Listed entries section start

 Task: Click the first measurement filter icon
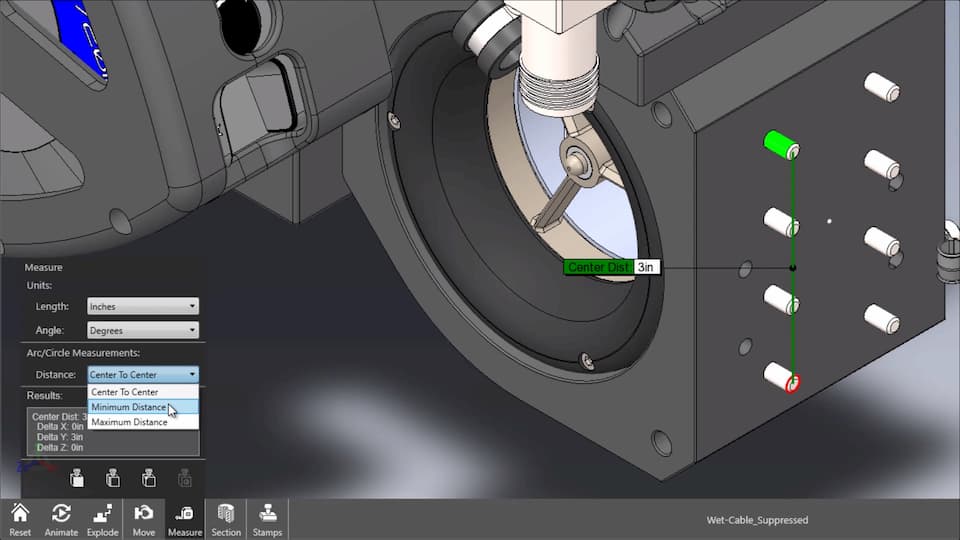(x=77, y=478)
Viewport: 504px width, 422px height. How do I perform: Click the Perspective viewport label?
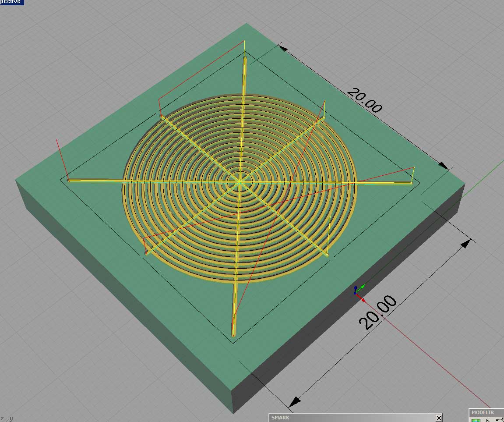pyautogui.click(x=11, y=2)
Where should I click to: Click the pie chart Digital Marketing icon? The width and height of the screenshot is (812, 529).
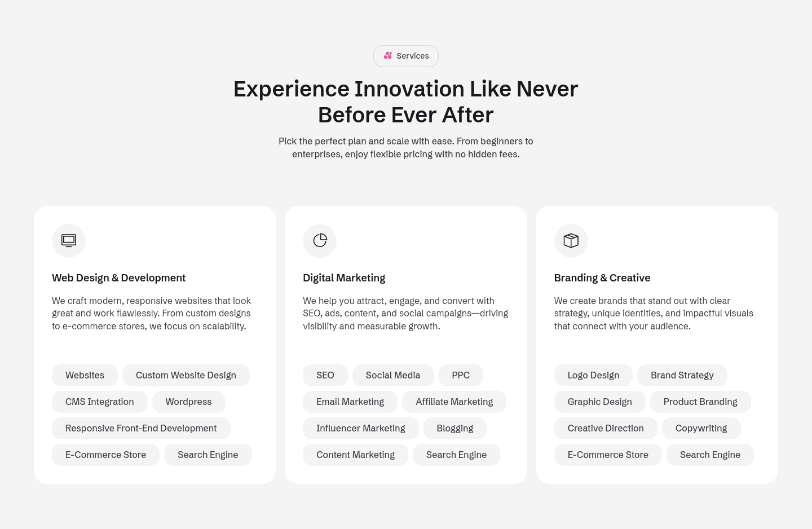click(x=320, y=241)
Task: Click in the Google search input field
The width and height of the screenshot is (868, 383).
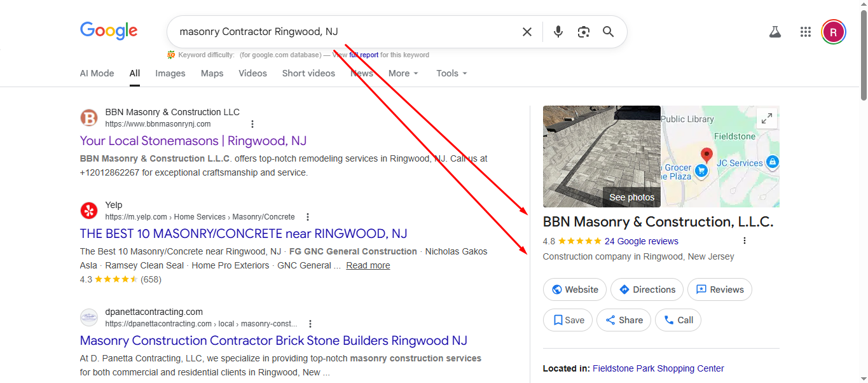Action: click(343, 32)
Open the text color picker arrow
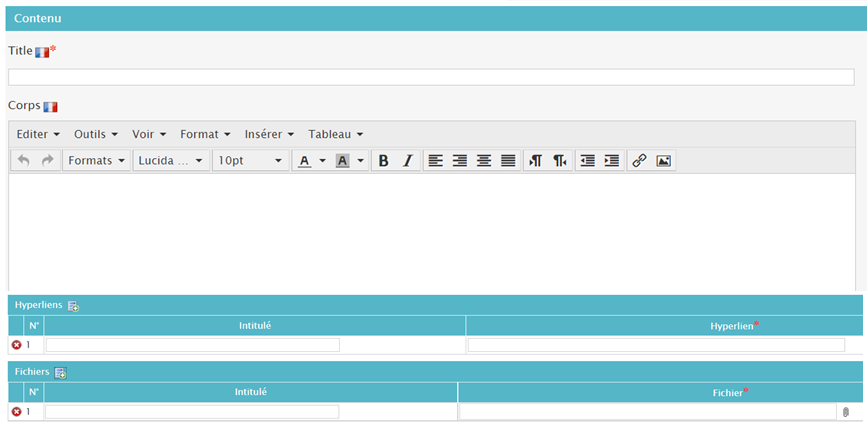This screenshot has height=423, width=867. pyautogui.click(x=322, y=161)
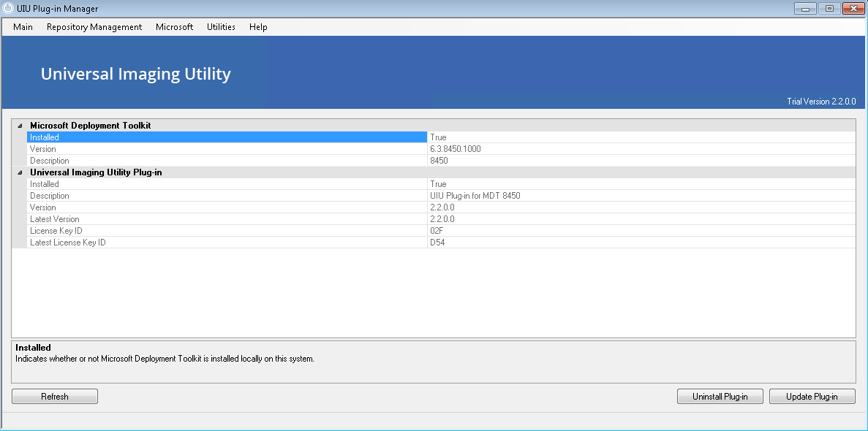Open the Help menu

(258, 27)
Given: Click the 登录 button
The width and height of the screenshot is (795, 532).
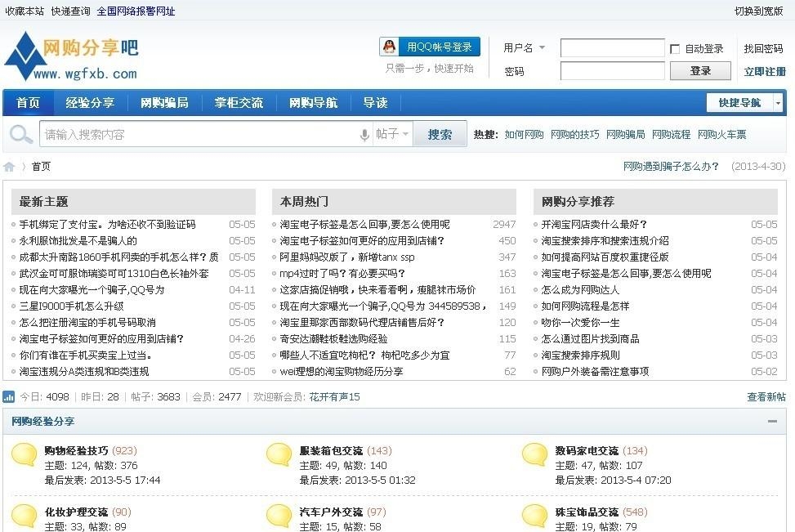Looking at the screenshot, I should [x=699, y=71].
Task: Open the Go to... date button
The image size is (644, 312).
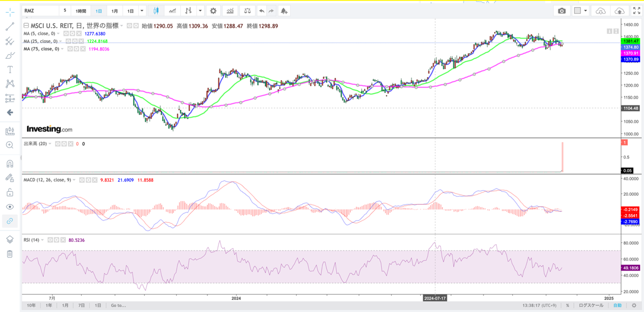Action: [118, 305]
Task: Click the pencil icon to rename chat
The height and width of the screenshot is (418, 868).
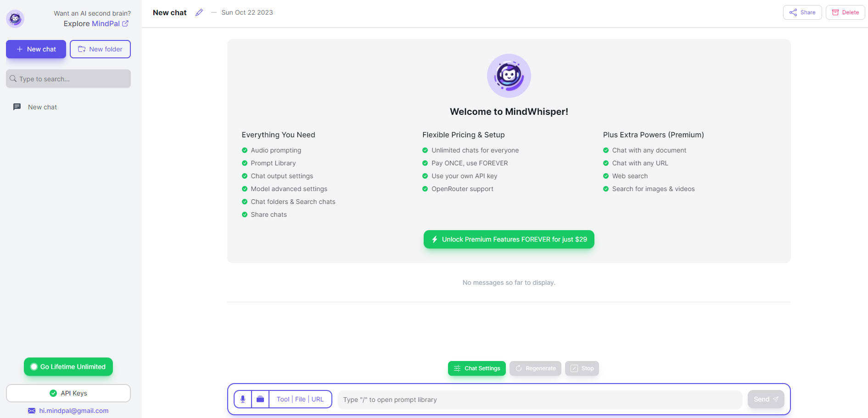Action: pyautogui.click(x=199, y=12)
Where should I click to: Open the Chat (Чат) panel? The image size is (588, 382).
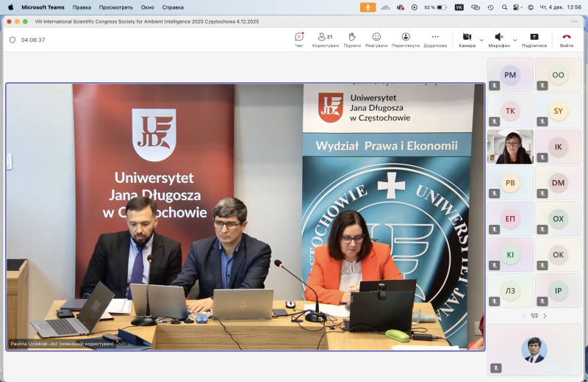[299, 37]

Listed entries section end

_What needs to be done_: Each line from the one with "The image size is (644, 312)." to the end of the material needs to be output word for word, with no picture included.

_Response box_:
The image size is (644, 312).
Action: [118, 305]
Task: Click the pencil icon to rename chat
The height and width of the screenshot is (418, 868).
Action: pyautogui.click(x=199, y=12)
Where should I click to: Open the Chat (Чат) panel? The image size is (588, 382).
[299, 37]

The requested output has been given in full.